Presiden Joko Widodo (Jokowi) akhirnya secara resmi menaikkan harga bahan bakar minyak (BBM) bersubsidi jenis premium dan solar mulai Selasa (18/11/2014) pukul 00.00 WIB. Harga premium naik Rp 2.000 menjadi Rp 8.500 per liter dari sebelumnya Rp 6.500 per liter. Sementara harga solar naik Rp 2.000 dari Rp 5.500 menjadi Rp 7.500 per liter.
Politisi PDIP yang selama era Presiden SBY sangat lantang menentang kenaikan harga BBM (apapun alasan pemerintahan saat itu), akhirnya hanya bisa pasrah menerima kenaikan harga BBM. Bukan hanya tak menentang, Rieke pun ibaratnya punya 1001 alasan untuk membenarkan keputusan Jokowi itu.
Diberitakan dari KOMPAS.com, anggota Fraksi PDI Perjuangan, Rieke Diah Pitaloka, menyebutkan, keputusan pemerintah menaikkan harga BBM bersubsidi mau tak mau harus diterima.
"Sudah jadi keputusan pemerintah, tentu saja. Ini kita ketahui (sebagai) pil pahit, mau enggak mau, karena ada persoalan dampak yang diperhitungkan. Namun, kita berharap, pil pahit enggak jadi racun atau bisa mematikan," kata Rieke seusai rapat internal di ruang Fraksi PDI-P, Senayan, Jakarta, Selasa (18/11/2014).
Dia berharap, kebijakan Jokowi justru jadi "jamu" ekonomi bagi rakyat. Untuk itu, Rieke meminta agar ada kompensasi yang didorong oleh pemerintah untuk menaikkan pendapatan rakyat miskin.
Begitulah Rieke. Padahal sebelum diumumkan kenaikan harga BBM, Rieke masih lantang (setidaknya melalui twitter) menyeruakan penolakan rencana kenaikan harga BBM.

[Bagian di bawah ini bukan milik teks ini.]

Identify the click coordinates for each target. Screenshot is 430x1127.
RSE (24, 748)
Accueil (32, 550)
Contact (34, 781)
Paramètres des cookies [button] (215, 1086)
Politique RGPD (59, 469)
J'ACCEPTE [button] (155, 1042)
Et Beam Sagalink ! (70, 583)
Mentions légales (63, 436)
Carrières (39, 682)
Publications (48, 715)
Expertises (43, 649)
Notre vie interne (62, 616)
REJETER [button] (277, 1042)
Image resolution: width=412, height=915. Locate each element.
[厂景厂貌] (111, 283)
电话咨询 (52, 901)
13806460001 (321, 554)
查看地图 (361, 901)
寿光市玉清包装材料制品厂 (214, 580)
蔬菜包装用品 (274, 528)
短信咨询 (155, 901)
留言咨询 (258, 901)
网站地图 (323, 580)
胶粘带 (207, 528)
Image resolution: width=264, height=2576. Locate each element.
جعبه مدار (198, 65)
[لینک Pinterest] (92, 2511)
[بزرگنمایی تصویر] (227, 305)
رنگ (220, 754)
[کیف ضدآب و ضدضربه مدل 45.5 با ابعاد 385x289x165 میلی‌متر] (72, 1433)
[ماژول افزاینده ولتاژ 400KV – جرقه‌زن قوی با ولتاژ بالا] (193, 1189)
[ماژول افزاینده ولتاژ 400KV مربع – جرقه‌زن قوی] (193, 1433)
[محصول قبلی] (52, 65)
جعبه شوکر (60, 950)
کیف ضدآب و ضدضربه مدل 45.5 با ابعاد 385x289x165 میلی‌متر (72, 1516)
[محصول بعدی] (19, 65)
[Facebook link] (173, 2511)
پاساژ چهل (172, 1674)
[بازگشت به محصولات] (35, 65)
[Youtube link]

"Selamat Pagi. Tolak Pencabutan Subsidi BBM, KIS & KIP TIDAK UNTUK DIBARTER DENGAN KENAIKAN BBM. Tetap di bawah kehendak rakyat dan konstitusi!" tulis Rieke di akun twitternya @rieke_diah, Senin (3/11/2014).
Dulu waktu jaman SBY, Rieke malah membuat Surat Terbuka menolak kenaikan harga BBM dan dikatakan kenaikan harga BBM adalah sebuah konspirasi sistematis mengelabui rakyat.
"Apa yang membuat bersikukuh menyepakati pencabutan subsidi BBM dan mengalihkannya ke Balsem (Bantuan Langsung Semaput). Apakah kita lupa bahwa kita anggota Dewan Perwakilan Rakyat? Kita dipilih rakyat."
"Silakan cek apakah dengan kenaikan BBM dan BLT yang disalurkan para pemilih kita hidupnya jadi sejahtera? Dengan BLT apakah kesehatan, pendidikan dan ekonomi rakyat yang jadikan kita wakil rakyat hidupnya jadi lebih terjamin?"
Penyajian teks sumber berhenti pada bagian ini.